If enabled for a pass, then a file is written to the same directory as the output file, with a name based on the input file and the pass number.
For example, given a custom gcc.Pass
with name ‘test-pass’, then
when input.c is compiled to build/output.o:
$ gcc -fdump-tree-all -o build/output.o src/input.c
then a dump file input.c.225t.test-pass will be written to the directory build. In this case, 225 is the static_pass_number field, “t” signifies a tree pass, with the pass name appearing as the suffix.
-
gcc.
dump
(obj)¶ Write str() of the argument to the current dump file. No newlines or other whitespace are added.
Note that dumping is disabled by default; in this case, the call will do nothing.
-
gcc.
get_dump_file_name
()¶ Get the name of the current dump file.
If called from within a pass for which dumping is enabled, it will return the filename in string form.

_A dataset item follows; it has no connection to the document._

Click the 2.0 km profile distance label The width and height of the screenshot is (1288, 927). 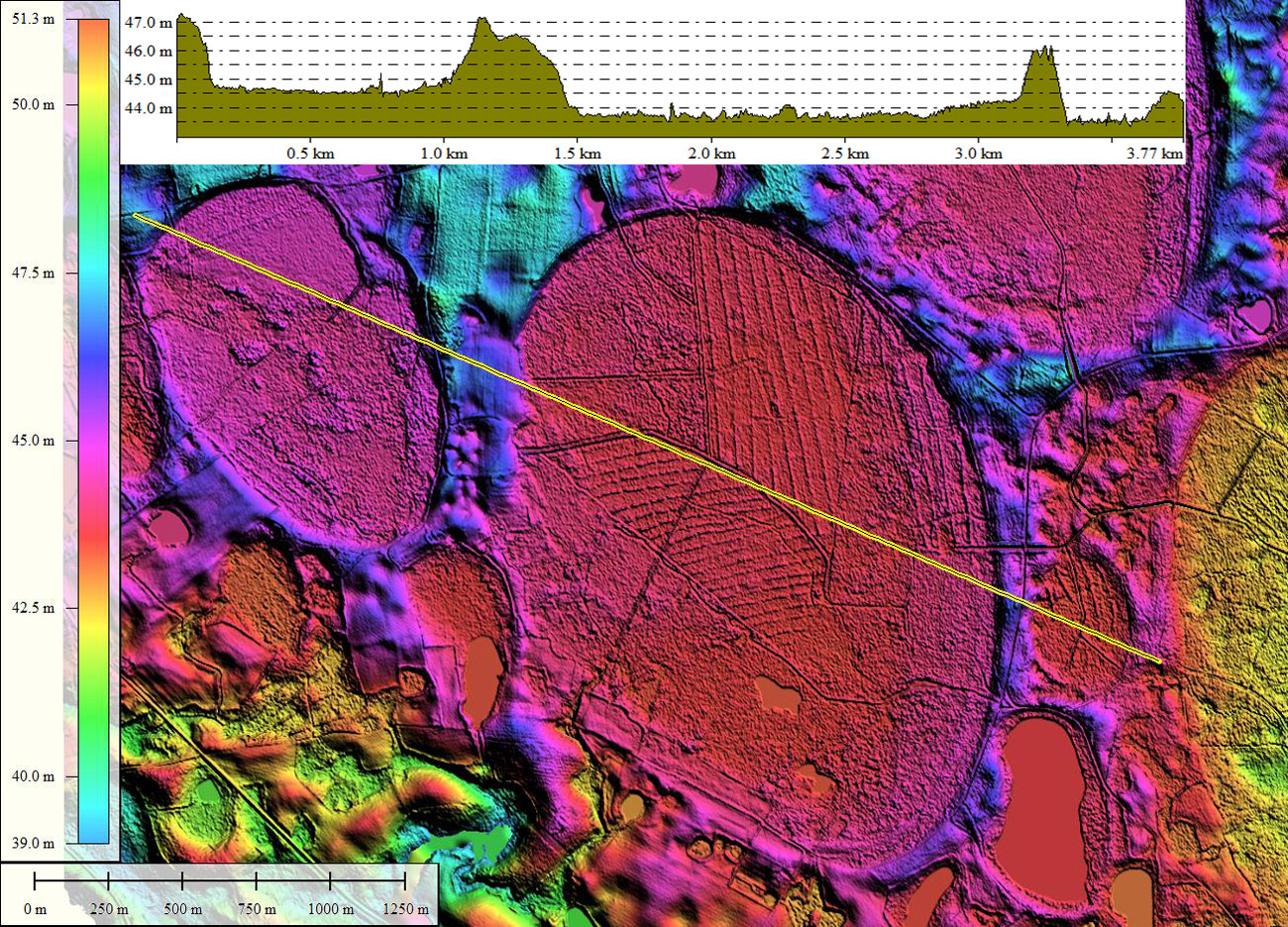pos(711,154)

If dumping is disabled for this pass, it will return None.
The typical output of a dump file will contain:
;; Function bar (bar)
(dumped information when handling function bar goes here)
;; Function foo (foo)
(dumped information when handling function foo goes here)
For example:
class TestPass(gcc.GimplePass):
def execute(self, fun):
# Dumping of strings:
gcc.dump('hello world')
# Dumping of other objects:
gcc.dump(42)
ps = TestPass(name='test-pass')
ps.register_after('cfg')
ps.dump_enabled = True
would have a dump file like this:
;; Function bar (bar)
hello world42
;; Function foo (foo)
hello world42
Alternatively, it can be simpler to create your own logging system, given that one can simply open a file and write to it.
-
gcc.
get_dump_base_name
()¶ Get the base file path and name prefix for GCC’s dump files.
You can use this when creating non-standard logfiles and other output.
For example, the libcpychecker code can write HTML reports on reference-counting errors within a function, writing the output to a file named:
filename = '%s.%s-refcount-errors.html' % (gcc.get_dump_base_name(), fun.decl.name)
given fun, a
gcc.Function
.By default, this is the name of the input file, but within the output file’s directory. (It can be overridden using the -dumpbase command-line option).